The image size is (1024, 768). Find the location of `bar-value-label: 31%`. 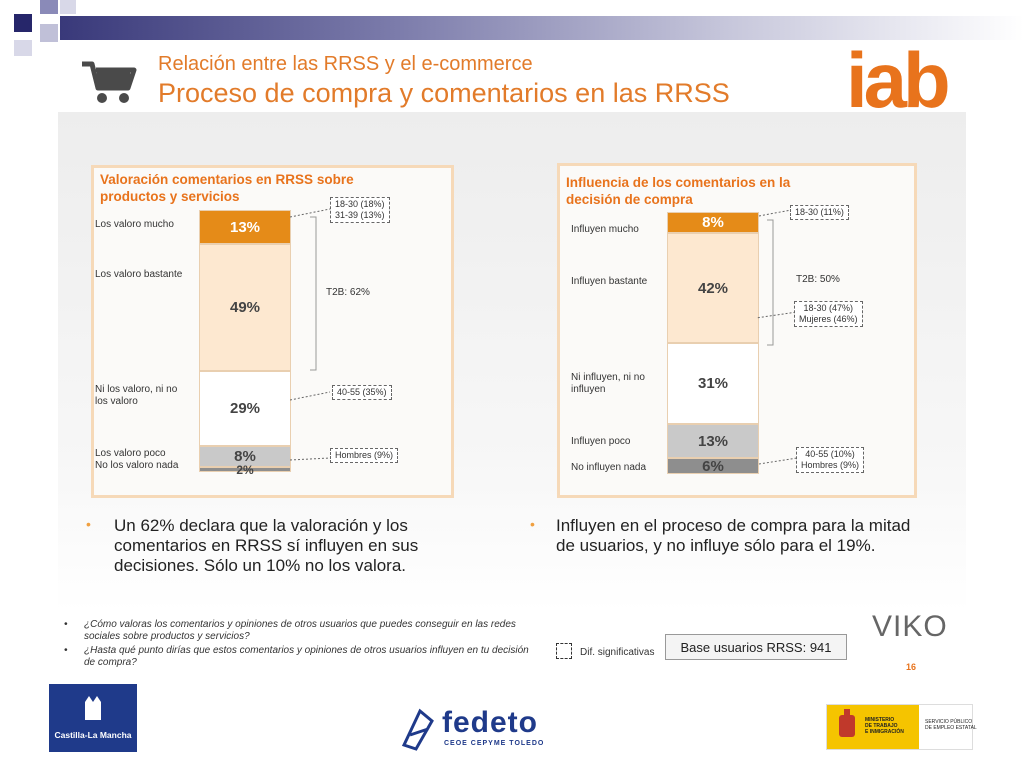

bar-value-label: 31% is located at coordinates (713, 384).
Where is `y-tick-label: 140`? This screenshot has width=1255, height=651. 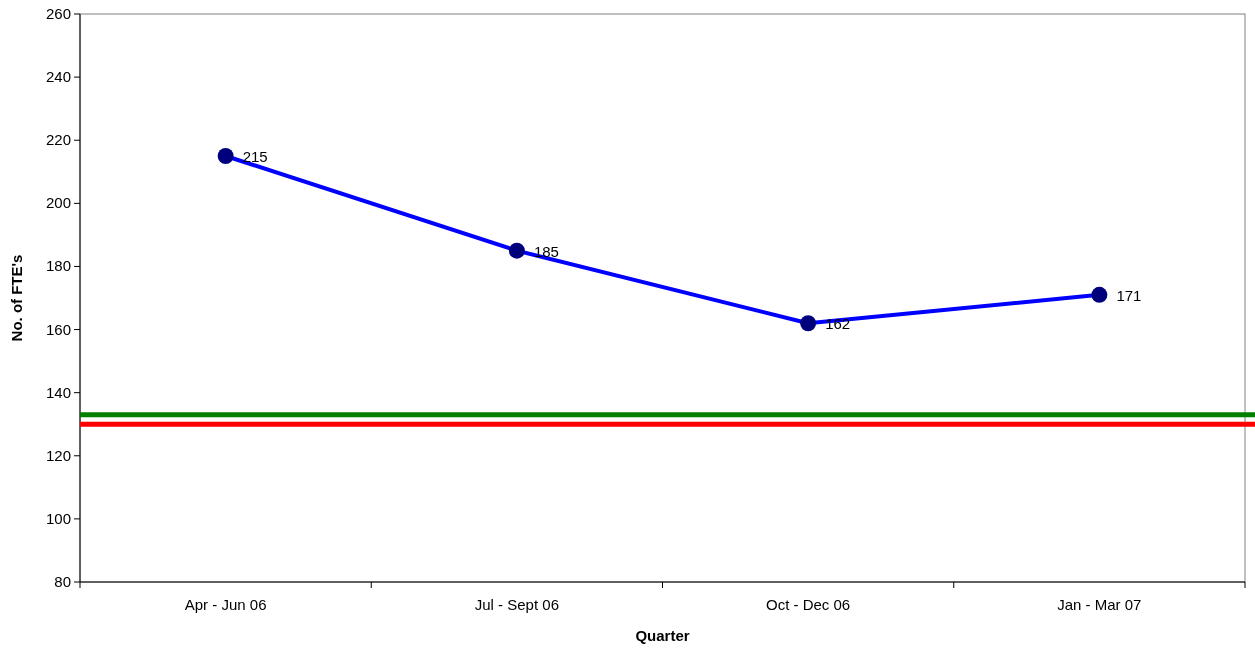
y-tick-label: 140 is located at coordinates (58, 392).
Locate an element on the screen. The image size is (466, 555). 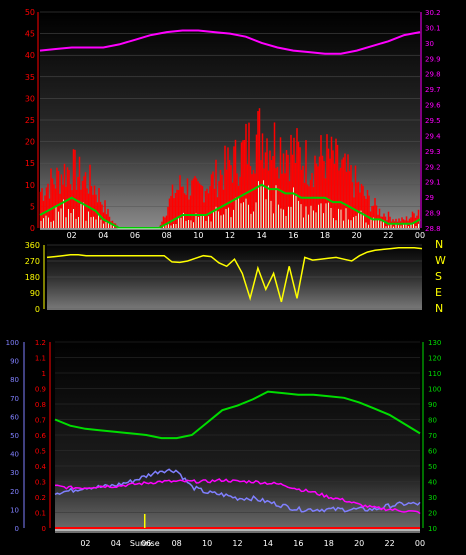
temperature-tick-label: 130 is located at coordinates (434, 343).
* * *
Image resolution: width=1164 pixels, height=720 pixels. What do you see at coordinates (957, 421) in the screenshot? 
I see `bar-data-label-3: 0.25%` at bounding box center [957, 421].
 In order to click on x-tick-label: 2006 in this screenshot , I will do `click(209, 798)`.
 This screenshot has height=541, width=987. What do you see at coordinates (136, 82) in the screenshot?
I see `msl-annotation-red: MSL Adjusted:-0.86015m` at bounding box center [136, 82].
==
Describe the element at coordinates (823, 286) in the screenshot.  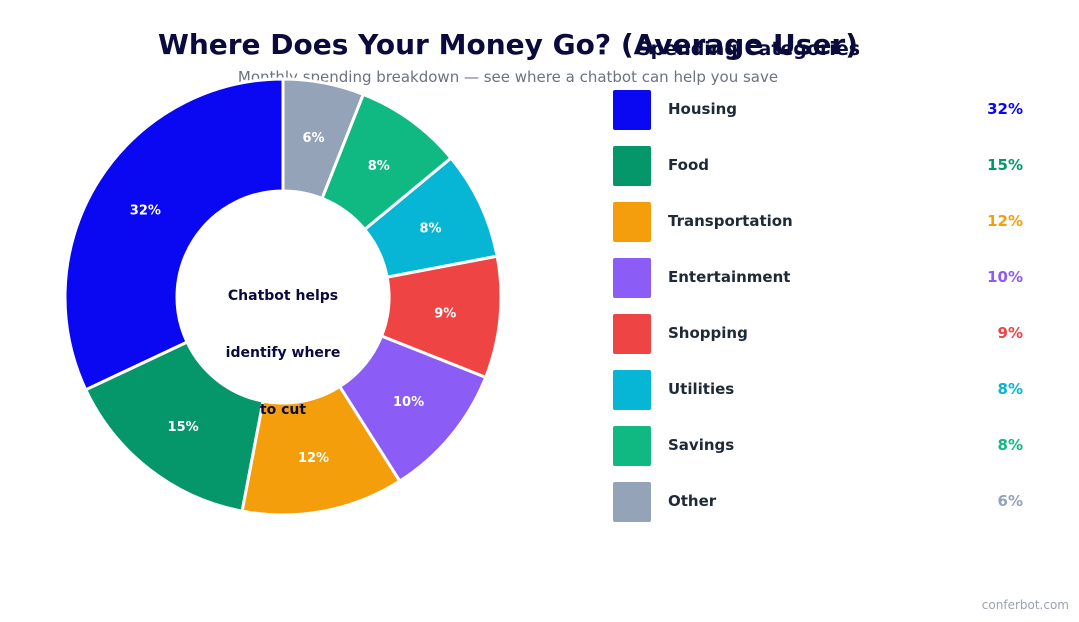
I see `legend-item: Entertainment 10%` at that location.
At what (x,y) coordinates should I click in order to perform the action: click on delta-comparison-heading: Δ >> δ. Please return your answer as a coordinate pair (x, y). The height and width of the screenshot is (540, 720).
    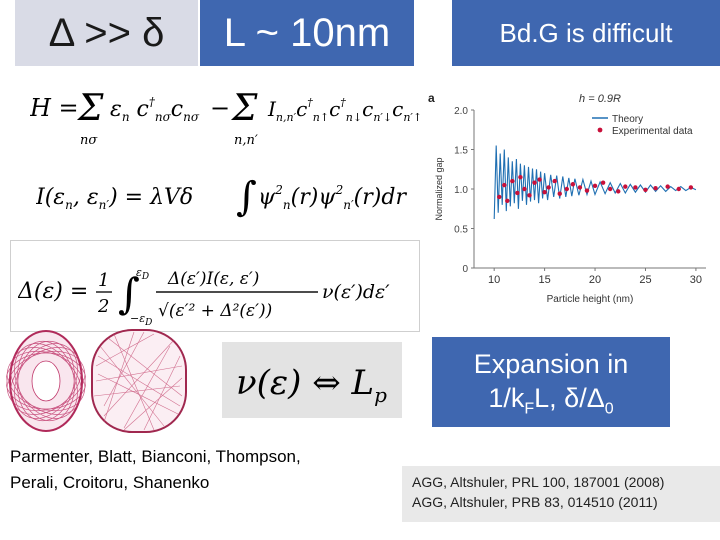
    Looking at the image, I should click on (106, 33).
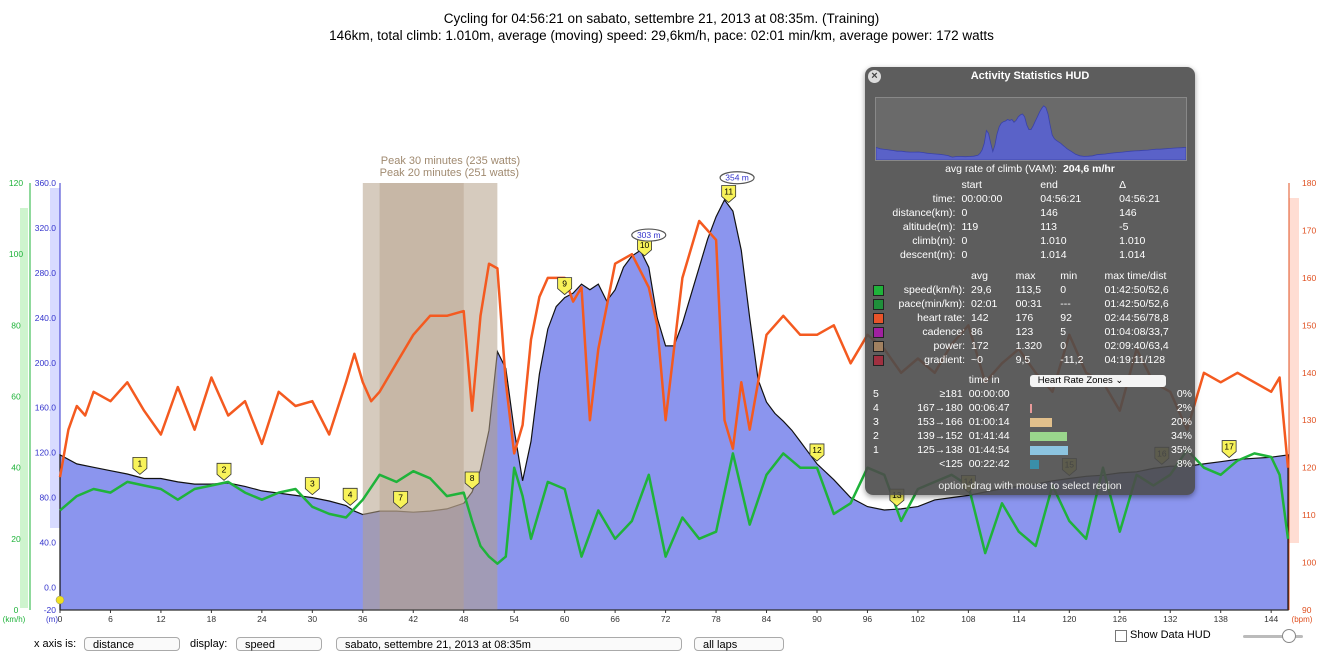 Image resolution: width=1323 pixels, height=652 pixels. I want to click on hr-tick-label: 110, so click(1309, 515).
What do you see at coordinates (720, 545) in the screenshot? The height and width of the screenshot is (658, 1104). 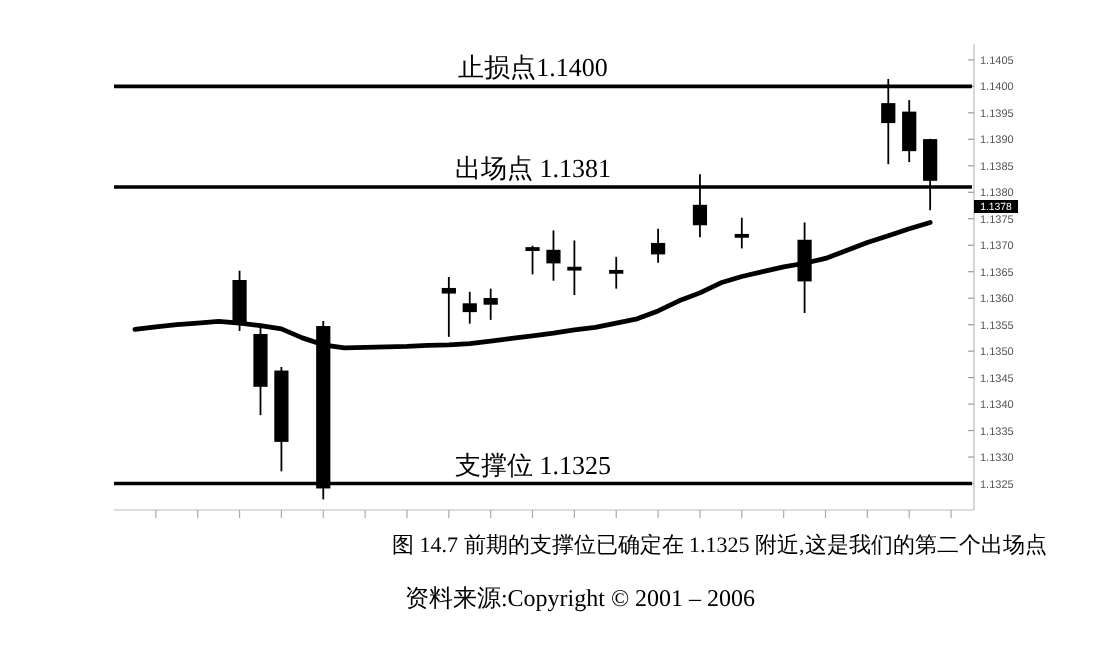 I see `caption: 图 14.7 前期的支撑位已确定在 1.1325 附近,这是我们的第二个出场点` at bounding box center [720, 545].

* _Problem to work on_
Please rewrite the lines from the one containing "In order to click" through the one containing "center [136, 82].", both included, swapping "x-tick-label" for "x-axis-label" and leaving everything else unchanged.

* _Task solution_
 In order to click on x-axis-label: 2006 in this screenshot , I will do `click(209, 798)`.
 This screenshot has height=541, width=987. What do you see at coordinates (136, 82) in the screenshot?
I see `msl-annotation-red: MSL Adjusted:-0.86015m` at bounding box center [136, 82].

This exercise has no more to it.